Topside (2022)
Topside opens in a very specific place with some very specific people. They are New York’s homeless and they have built themselves a make-shift home in the dark abandoned subway tunnels using whatever old debris they could find – lamps, mattresses, plywood, doors. We meet some of the people who live there, specifically a junkie named Nikki and her five-year-old daughter who try to live as normal a life as they can, foraging for food and occasionally hiding from city officials who want to force them out.
The little girl becomes our focus, and most of the way, our point of view. She has an appearance so disheveled that, at first, we don’t even register that she is a girl. It is impossible not to feel something for her in these surroundings. The first time we see her, she is standing in a shaft of light looking upward like a religious postcard. We’re not surprised to learn that she has never seen the outside world.
Nikki is constantly told that she needs to get Little out of the tunnels and up into the world, but she is reluctant because she fears losing her daughter to the system. When they are finally chased out of the tunnels, Little sees the world for the first time.
What transpires in Topside reminded me of The Room, another story about a mother trying to eek out a meager living in a tight living space, and Little reminded me greatly of Hushpuppy, the hero of Beasts of the Southern Wild, only without the resourceful tools of survival. Nikki and Little are forced up into the noisy world of New York, trying to find some way, some avenue other than going to the authorities. For fear of losing Little, Nikki goes to her drug dealer and when that goes bad, she flees into the city.
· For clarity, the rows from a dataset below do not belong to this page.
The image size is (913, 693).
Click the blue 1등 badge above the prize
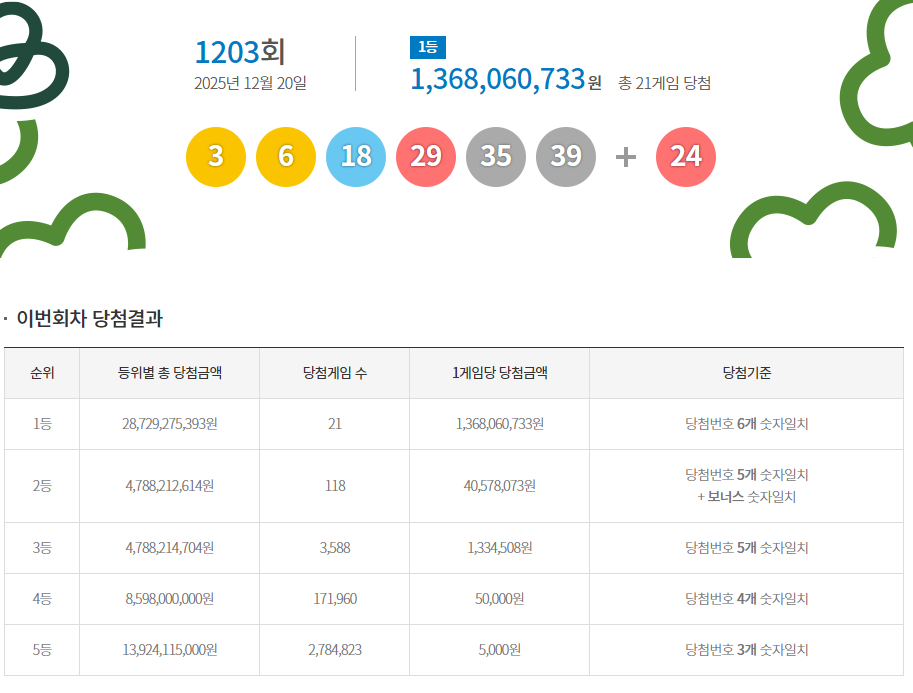[427, 48]
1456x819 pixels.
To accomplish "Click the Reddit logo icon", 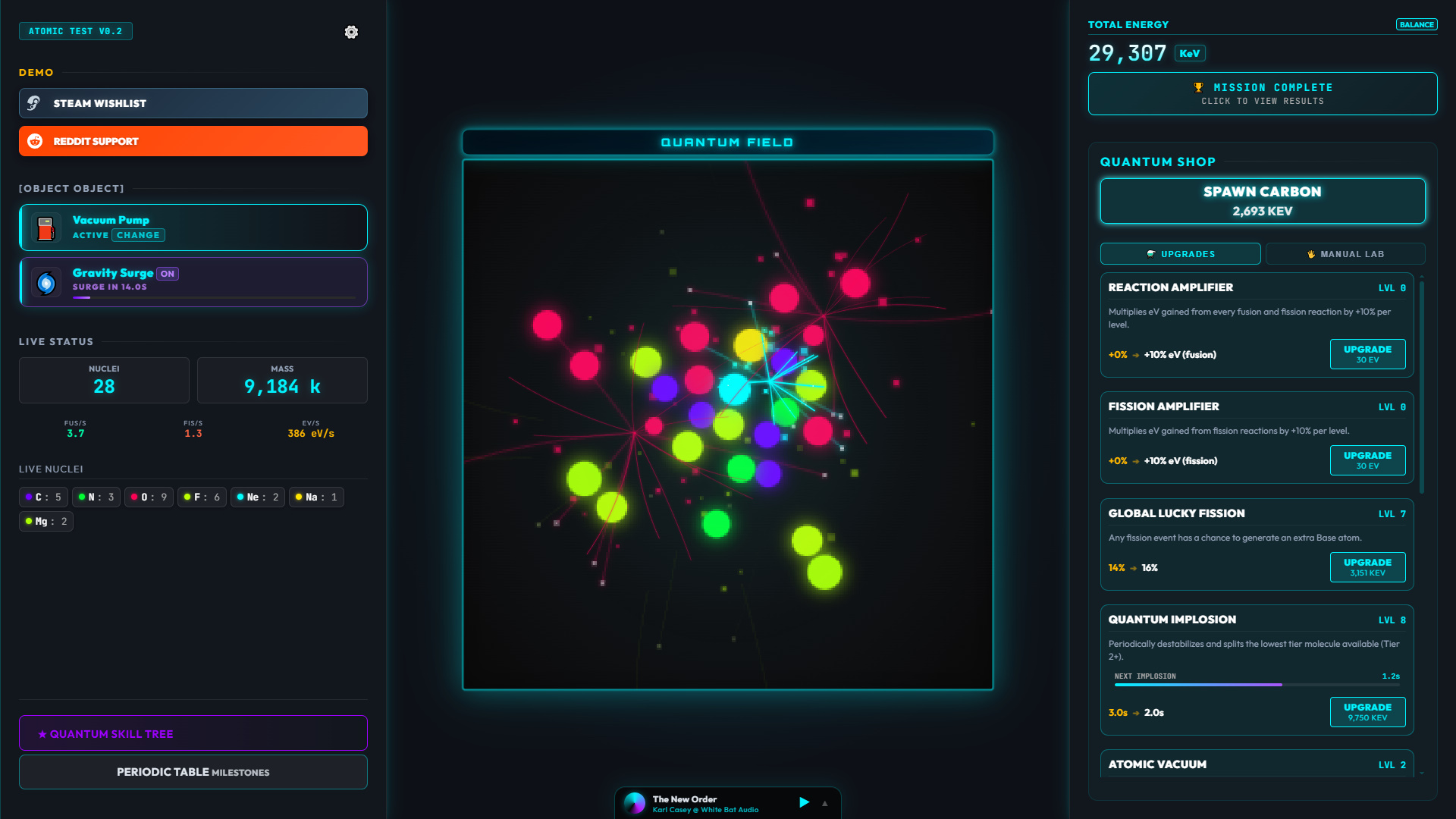I will (35, 141).
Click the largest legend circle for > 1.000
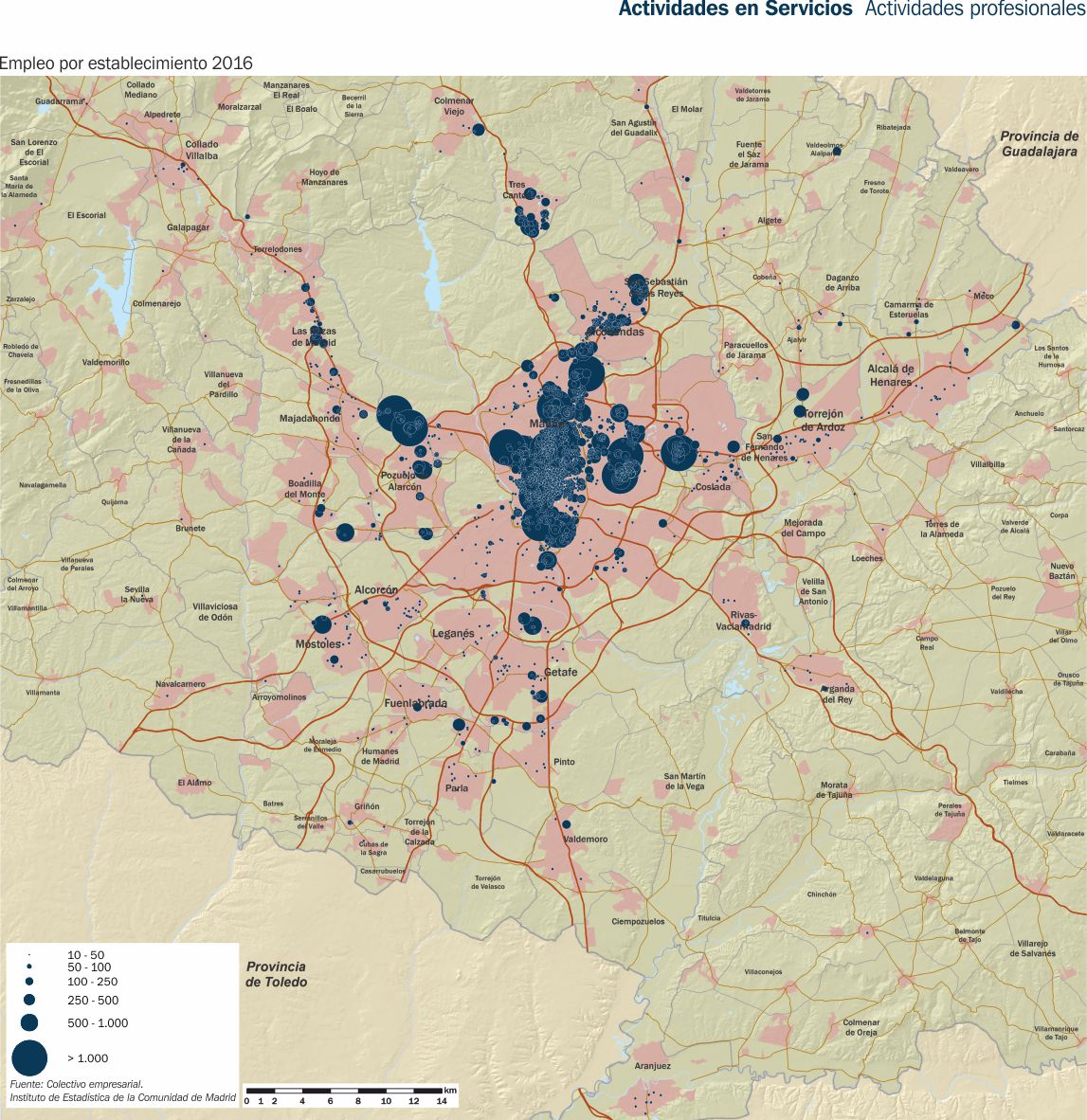This screenshot has height=1120, width=1087. pyautogui.click(x=29, y=1057)
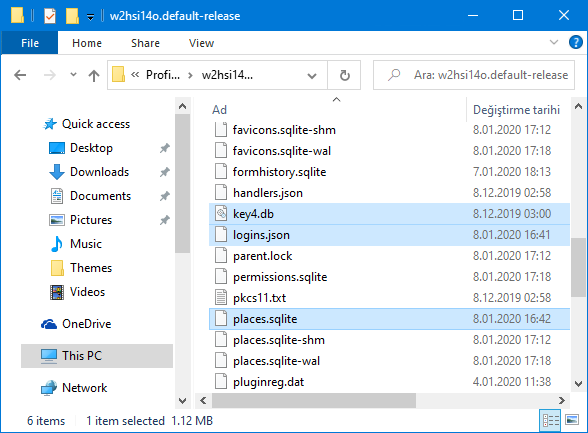The width and height of the screenshot is (588, 433).
Task: Open Customize Quick Access Toolbar dropdown
Action: [90, 17]
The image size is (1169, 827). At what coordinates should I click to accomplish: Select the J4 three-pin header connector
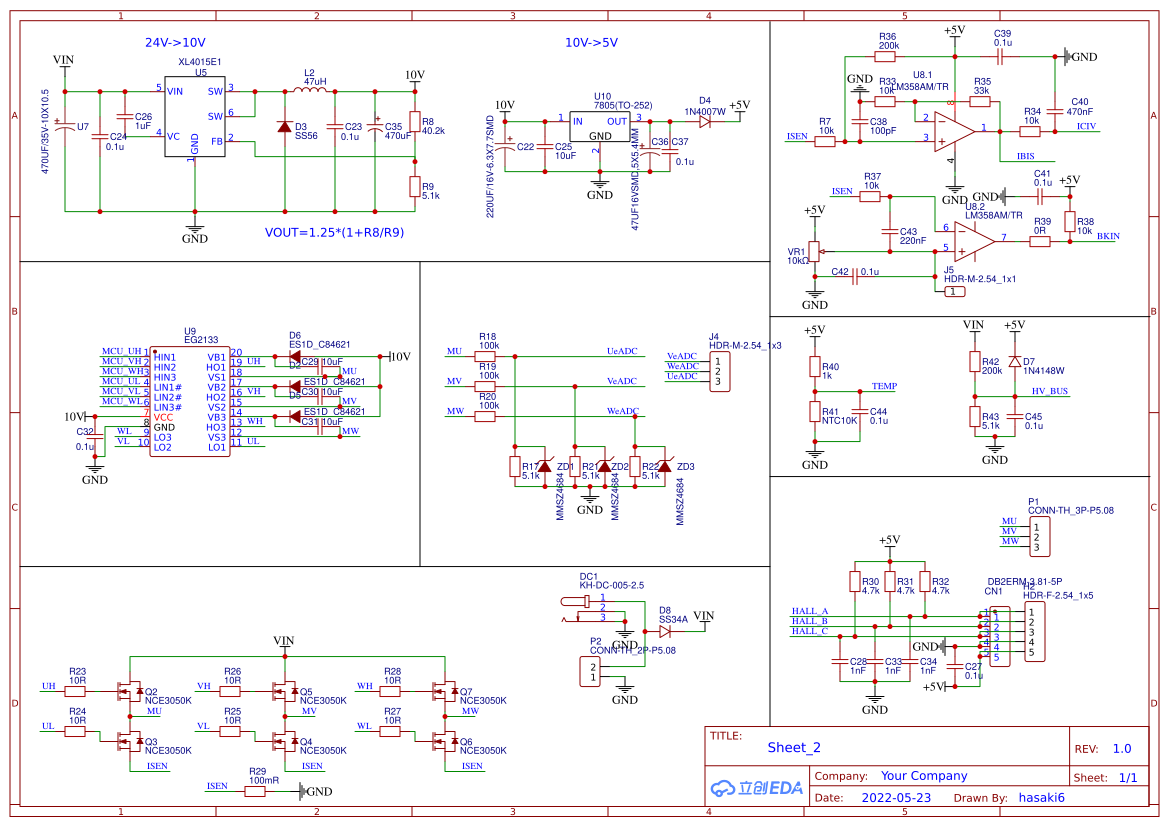[716, 371]
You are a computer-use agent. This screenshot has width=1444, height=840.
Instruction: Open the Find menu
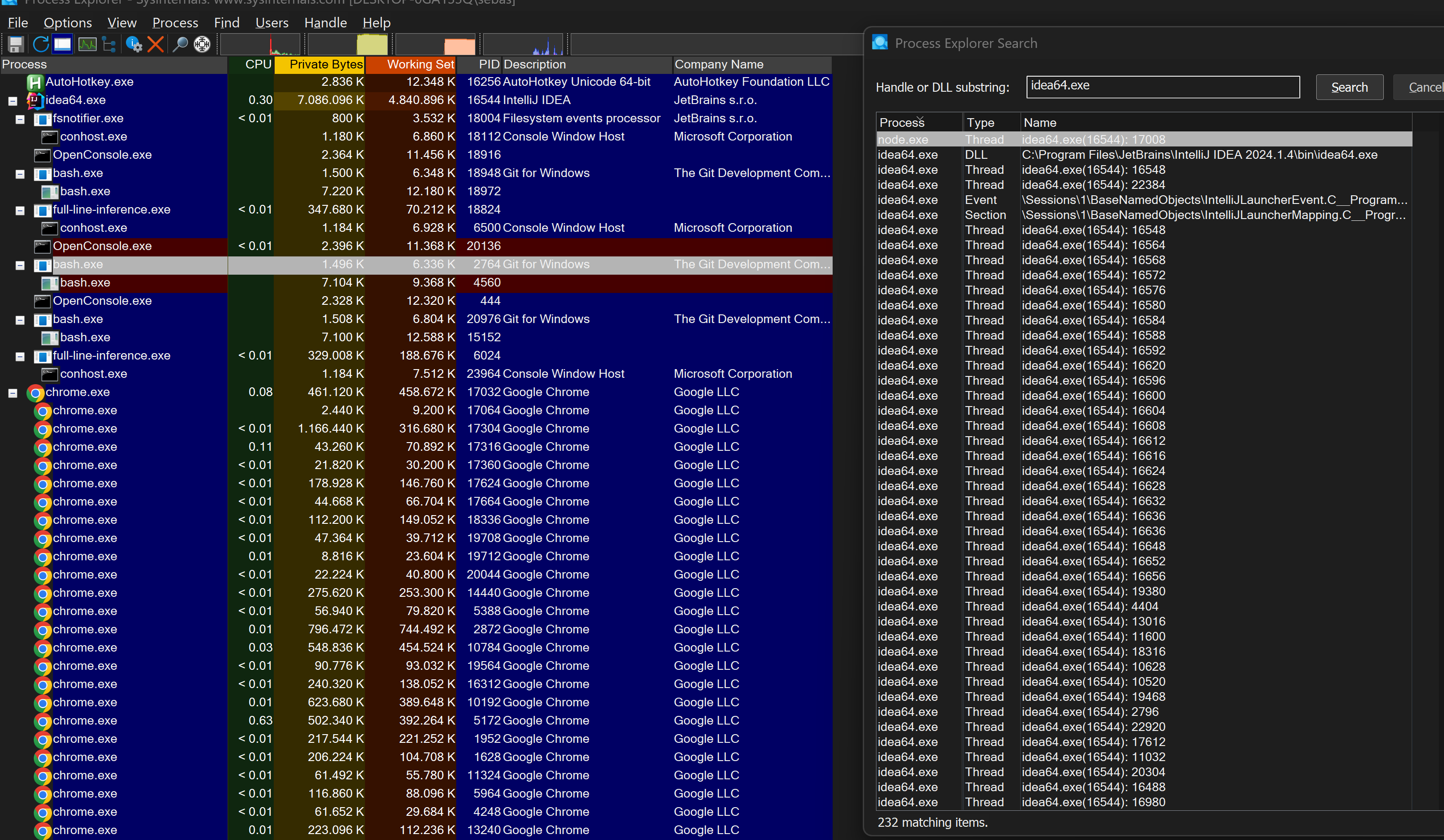click(226, 23)
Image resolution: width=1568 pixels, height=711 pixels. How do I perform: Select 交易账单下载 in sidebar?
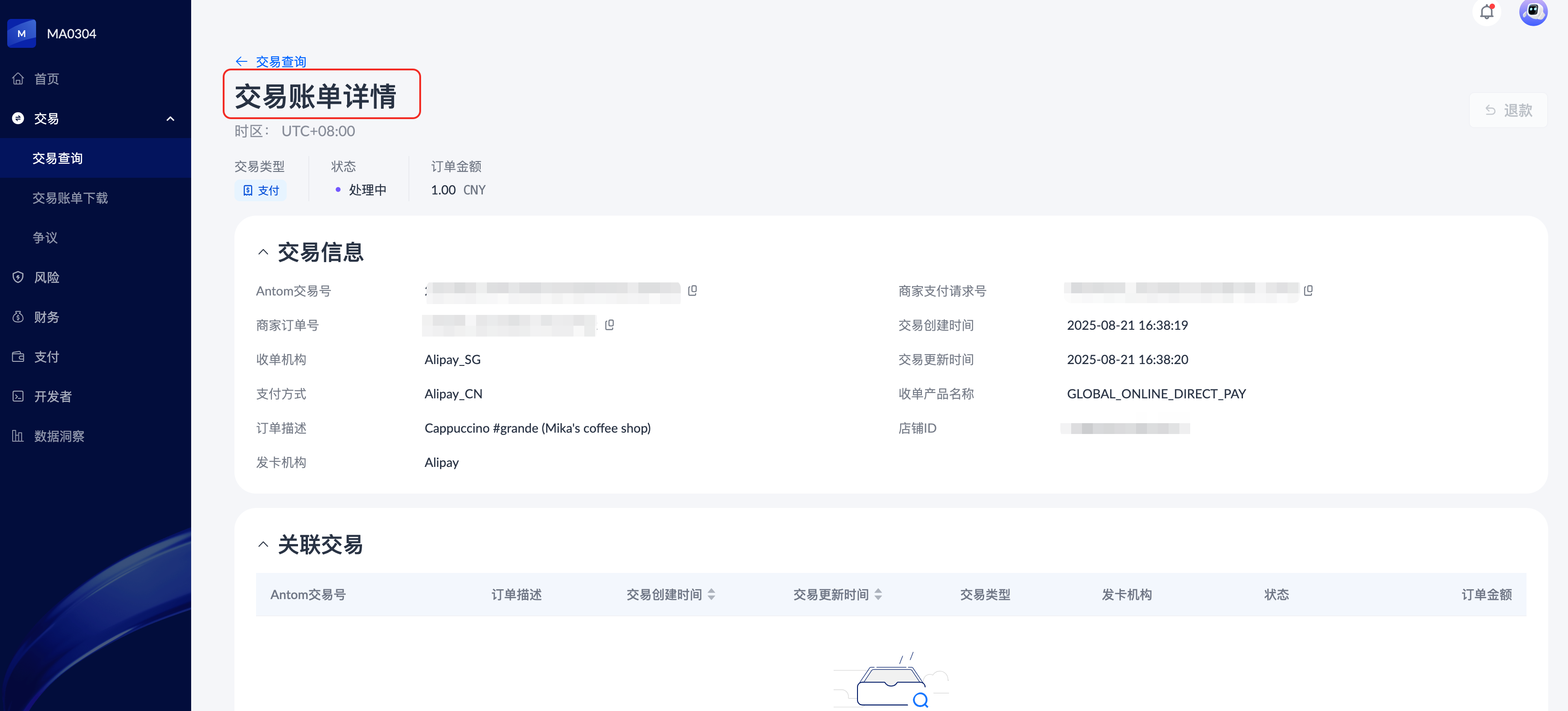70,198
I wish I could say that the second half of the film was as compelling as the first. The problem is that once, filmmakers Logan George and Celine Held get things rolling, they aren’t really sure where to take it. Most of the movie takes place from Little’s point of view as she sees the world for the first time (it hurts her eyes and ears) but the movie loses that tight perspective in the third act when Nikki and Little are separated and we spend the rest of the movie dealing with her hysteria.
I have nothing bad to say about the intent, only the execution. Nikki makes a decision at the end that I’m not 100% sure about. The movie ends on a rather abrupt note that I think will frustrated more people than it will move. Topside is a generally well-made movie that, like it’s characters, is looking for a direction and doesn’t find one.